The story takes you on a three-planet journey of ship-piloting and droid-carving (you can scar sapient beings but not chop them up). After five hours, give or take, it's all over, but there are four similarly fun, similarly short side attractions. The weakest is Duels of Fate. It should be the centrepiece, the killer showcase fans have begged for since the Wii Remote was unveiled six years ago - it's not. Lightsaber combat is fantastic in the story, where patchy controls are hidden behind a flailing of arms and a thick suspension of disbelief, but in a one-on-one with a magnaguard on Utapau, or against big daddy Vadar, precision slicing and the timing of parrys is scuppered by a half-second delay.
Star Wars gets better during galactic dance-offs in Jabba's palace (a sentence that should make millions of fanboys cry out in terror). It's wildly silly, of course, but it knows it. With songs by Daft Punk and Deadmau5, a Christina Aguilera 'Genie in a Bottle' cover (here "princess in a battle"), and slave Leia even jumping in to bust a few moves while Jabba judges like a slobby Simon Cowell. It's easy to be cynical, but it's hard to stay mad - it's harmless fun.
Just like in Rancor Rampage, where you'll use your whole body to trash Tatooine and cost the Republic Senate a billion credits in collateral damage. It's like that famous E3 09' demo - walk on the spot to move your monster on screen, turn your shoulders to rotate, lift a leg to stomp, grab and throw fleeing stormtroopers, and clap your hands to swat away keepers of the peace. Levels are impressively destructible, and sprinting with an outstretched arm to clothesline the rooves off buildings offers brilliant mayhem.

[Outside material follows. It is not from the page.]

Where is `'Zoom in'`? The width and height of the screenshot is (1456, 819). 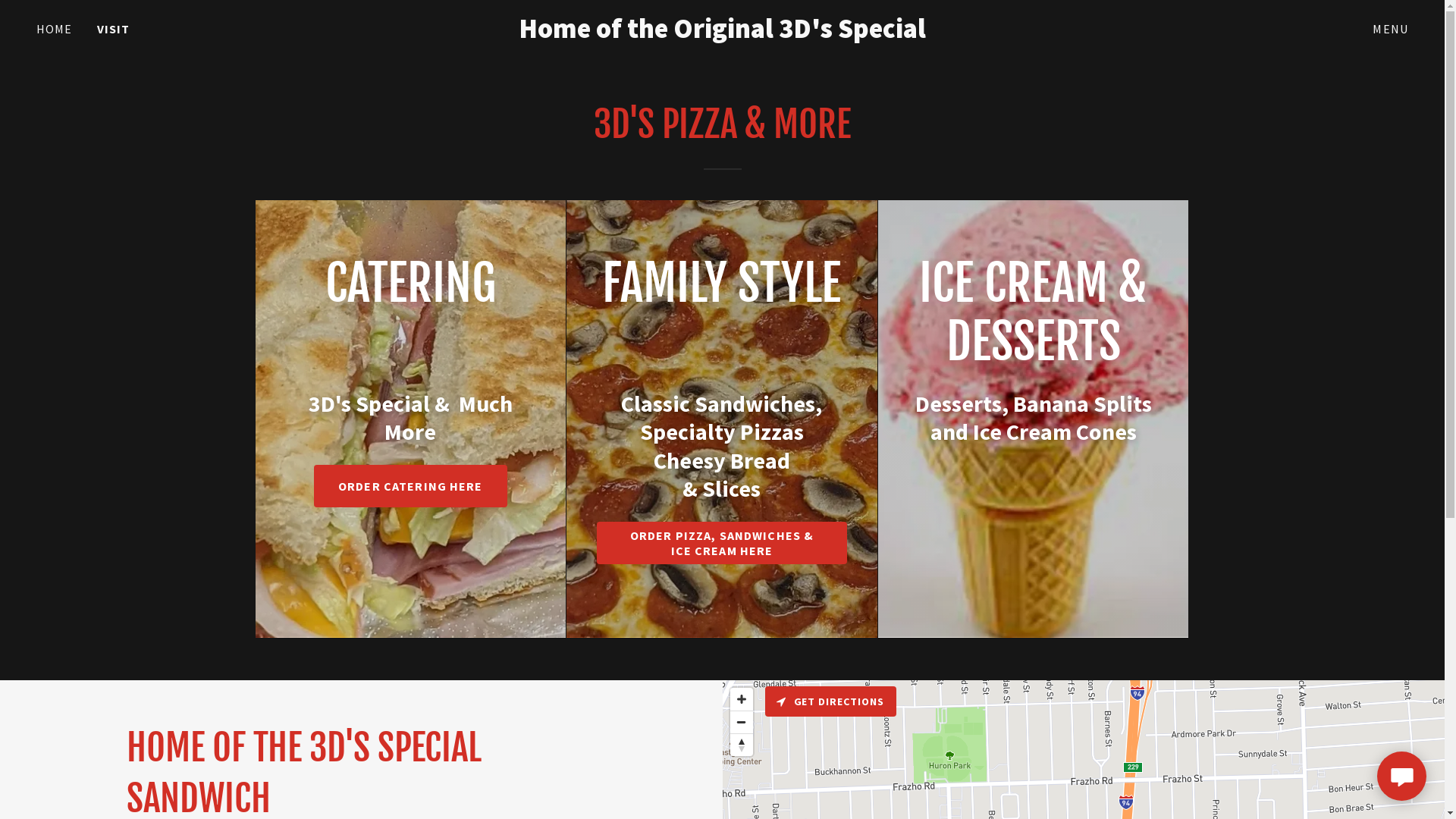
'Zoom in' is located at coordinates (729, 698).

Last on the minigame list is podracing, and it's the same again - inoffensive fun, provided you don't mind a little guidance. A harmless greaser plot pitting you against Sebulba's school bully threat - he and a cackling girlfriend make fun of your ride, man - is a very skippable preamble to the real action.
You'll podrace alongside favourites like Ody Mandrell and trusty old Ben Quadinaros, thrusting forward a left or right arm to turn, boosting by moving both arms forward, and even flinging off damaging droids with a throw. Steering is remarkably accurate, more so than Joy Ride or Forza given that you aren't made to pretend-grip a wheel, but you do wonder how in control you really are.
For instance, your podracer is in perpetual motion and you'll never get too far ahead of a pack that sticks to you matter how well you drive. The upside is races that emulate the frantic battles and barges of Episode I's famous sequence. The developers clearly get cocky later, however, with you moving from the wide flats of Tatooine complete with a bend around a Sarlacc pit - perfect for broad motion controls - to tight and winding Felucian corridors that require the kind of tightly accute turning Kinect just isn't capable of.
Still, it's enjoyably frenetic and the best videogame podracing ever made. Like the rest of the game, play to have fun, not to win.